AIM — Print everything in the records from the line containing "You are a computer-use" down to the line containing "Action: pos(13,142)", both lines included, without any changes, and leave the pictures out.

DATA LINES —
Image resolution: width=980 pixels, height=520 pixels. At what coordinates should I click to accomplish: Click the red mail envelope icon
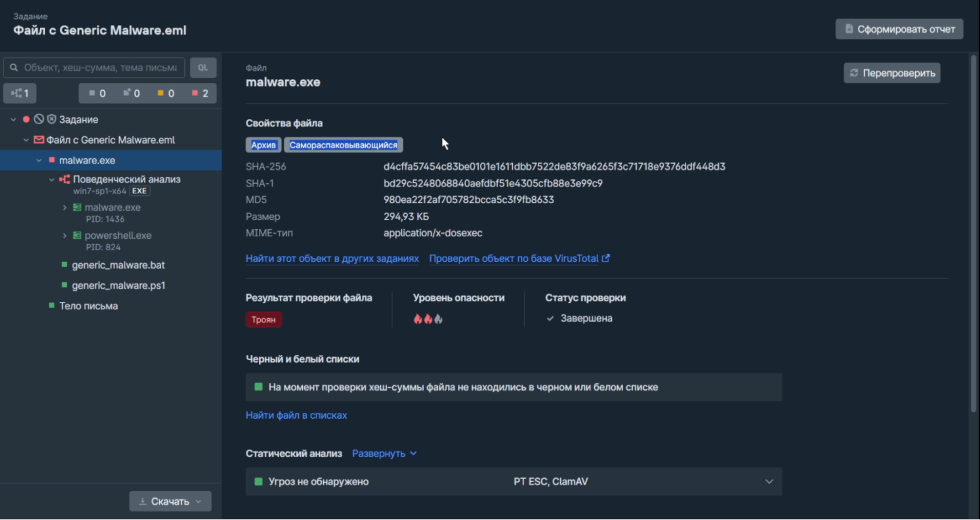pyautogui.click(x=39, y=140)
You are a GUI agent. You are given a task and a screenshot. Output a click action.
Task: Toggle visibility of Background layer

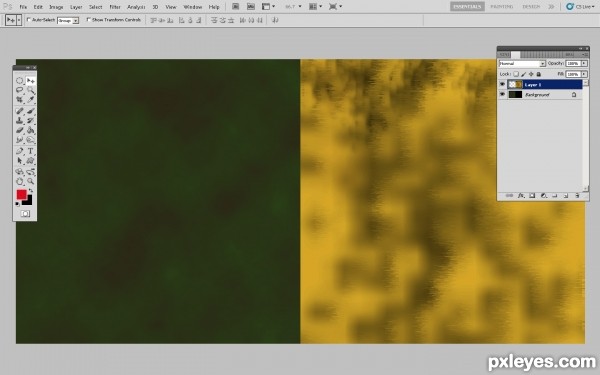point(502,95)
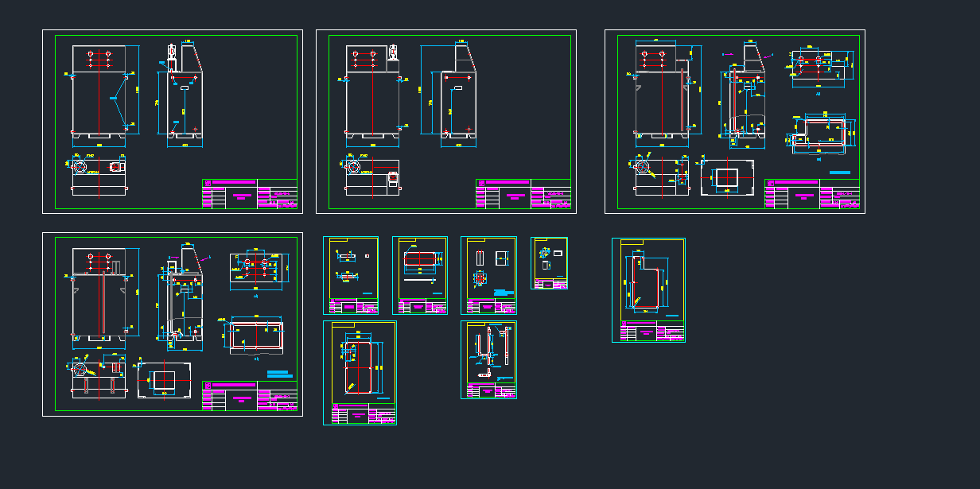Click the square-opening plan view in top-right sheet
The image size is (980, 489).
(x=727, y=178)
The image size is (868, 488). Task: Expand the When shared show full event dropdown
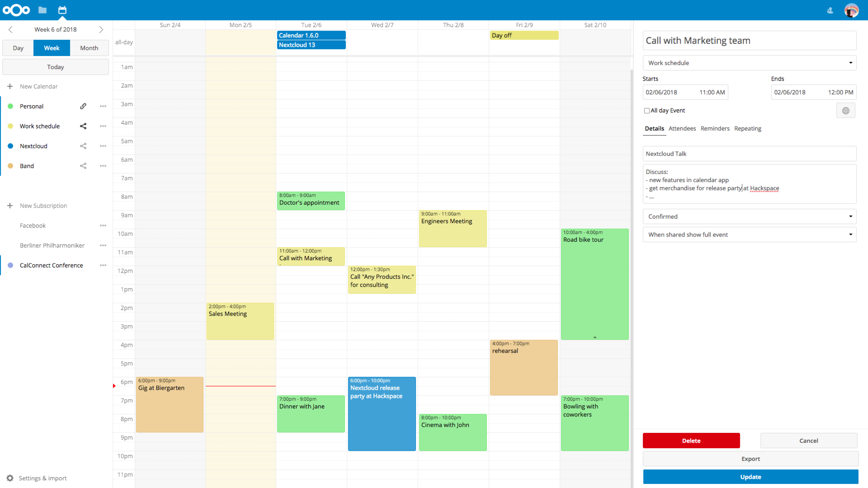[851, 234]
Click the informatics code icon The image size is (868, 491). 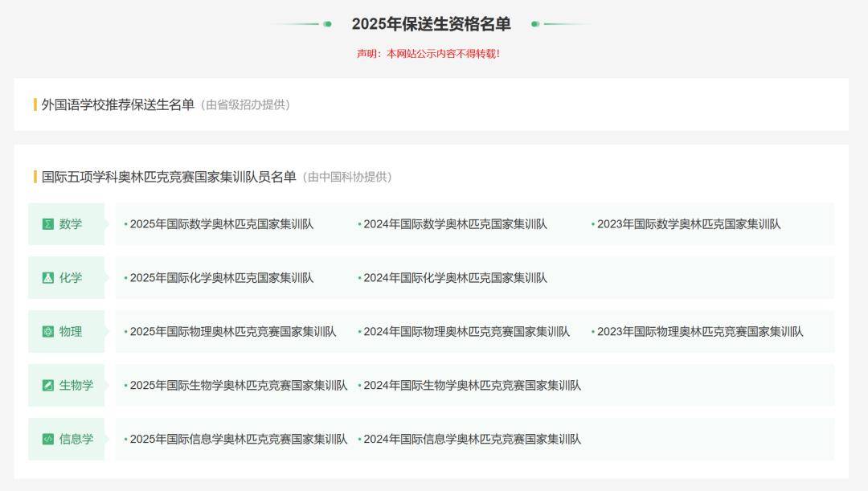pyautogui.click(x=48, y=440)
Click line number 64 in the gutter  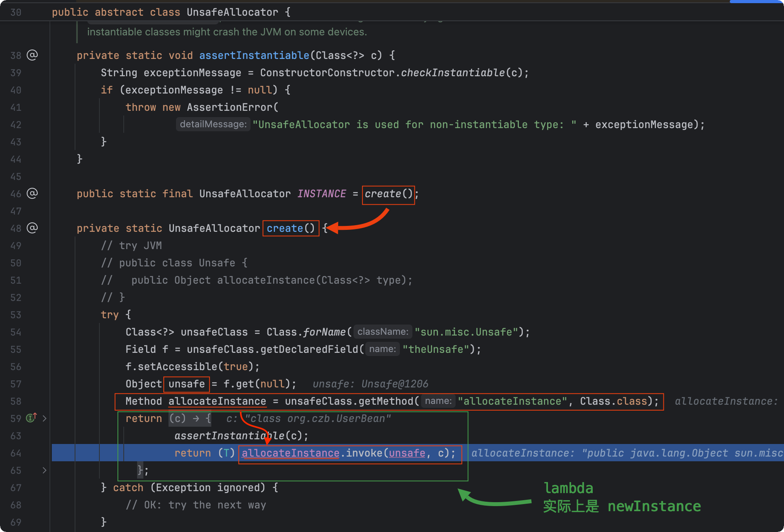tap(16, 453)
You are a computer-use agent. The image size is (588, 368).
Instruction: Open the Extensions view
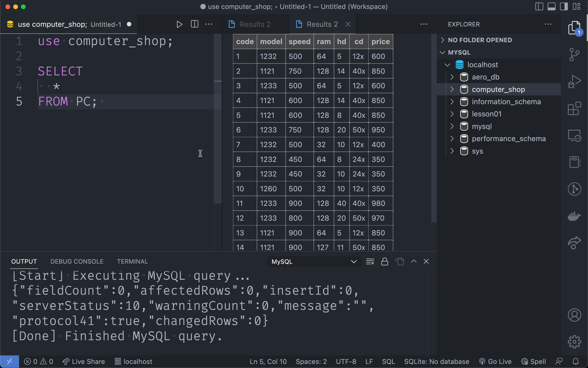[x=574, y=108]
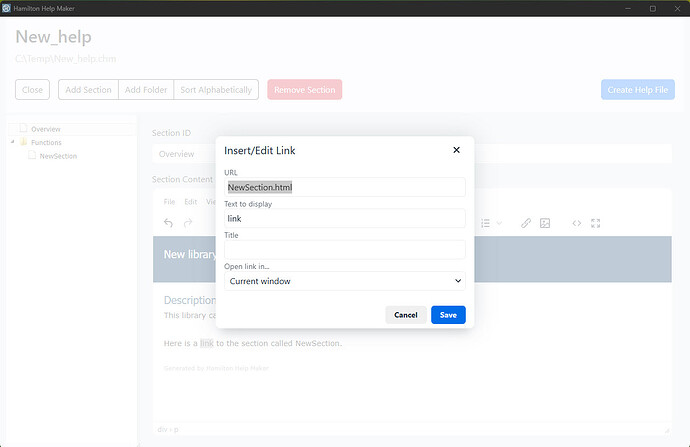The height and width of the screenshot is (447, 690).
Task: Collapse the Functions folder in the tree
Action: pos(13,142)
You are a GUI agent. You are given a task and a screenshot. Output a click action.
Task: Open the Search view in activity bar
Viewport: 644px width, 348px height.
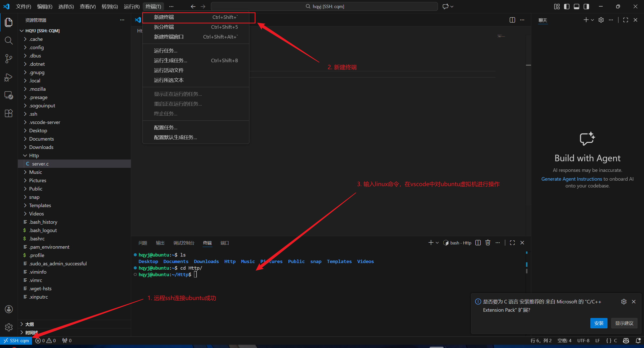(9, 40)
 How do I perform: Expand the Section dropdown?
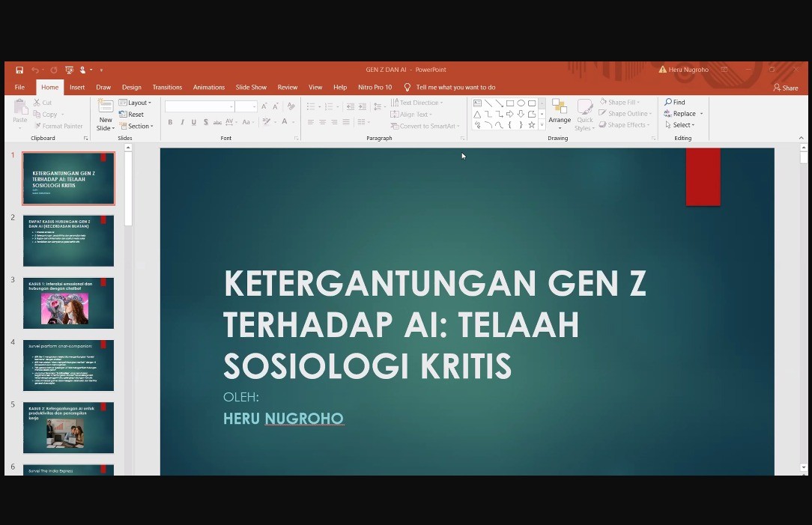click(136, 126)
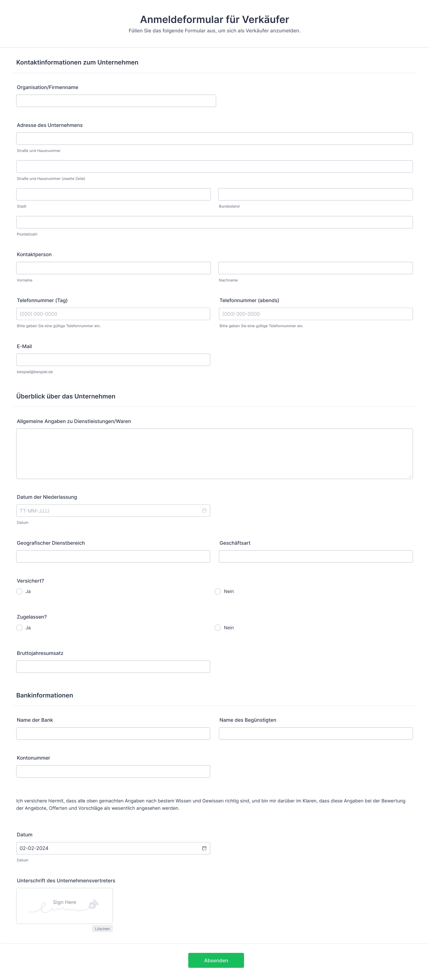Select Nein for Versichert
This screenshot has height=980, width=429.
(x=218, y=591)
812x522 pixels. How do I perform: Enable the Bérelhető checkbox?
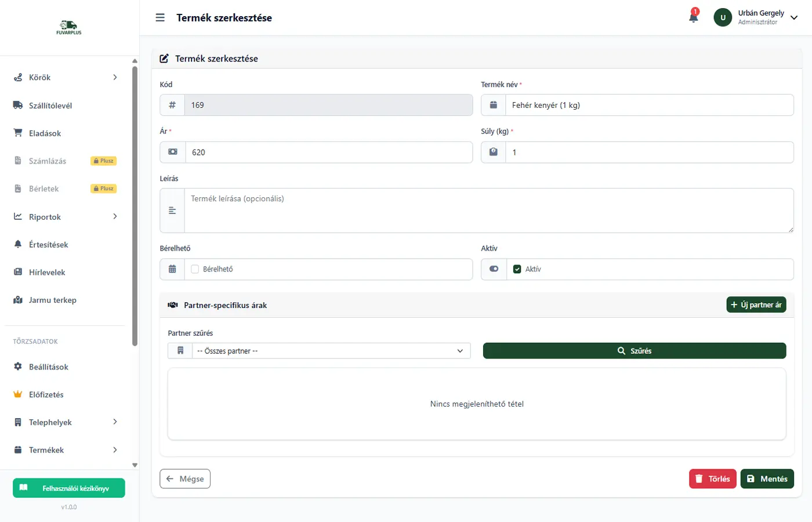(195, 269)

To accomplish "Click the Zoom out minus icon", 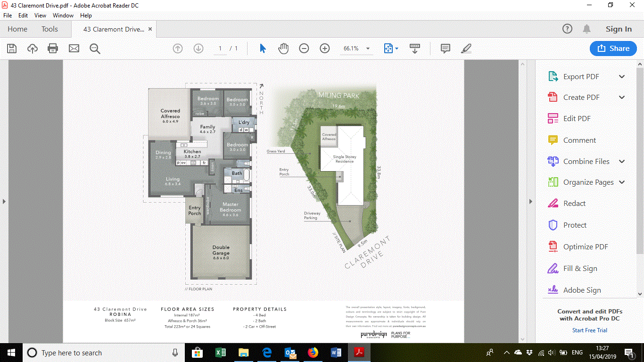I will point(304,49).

PROBLEM SOLUTION —
You are a computer-use agent. The image size is (588, 368).
Instruction: Open the Extensions view
[x=574, y=108]
The height and width of the screenshot is (447, 690).
Task: Collapse the Functions folder in the tree
Action: pos(13,142)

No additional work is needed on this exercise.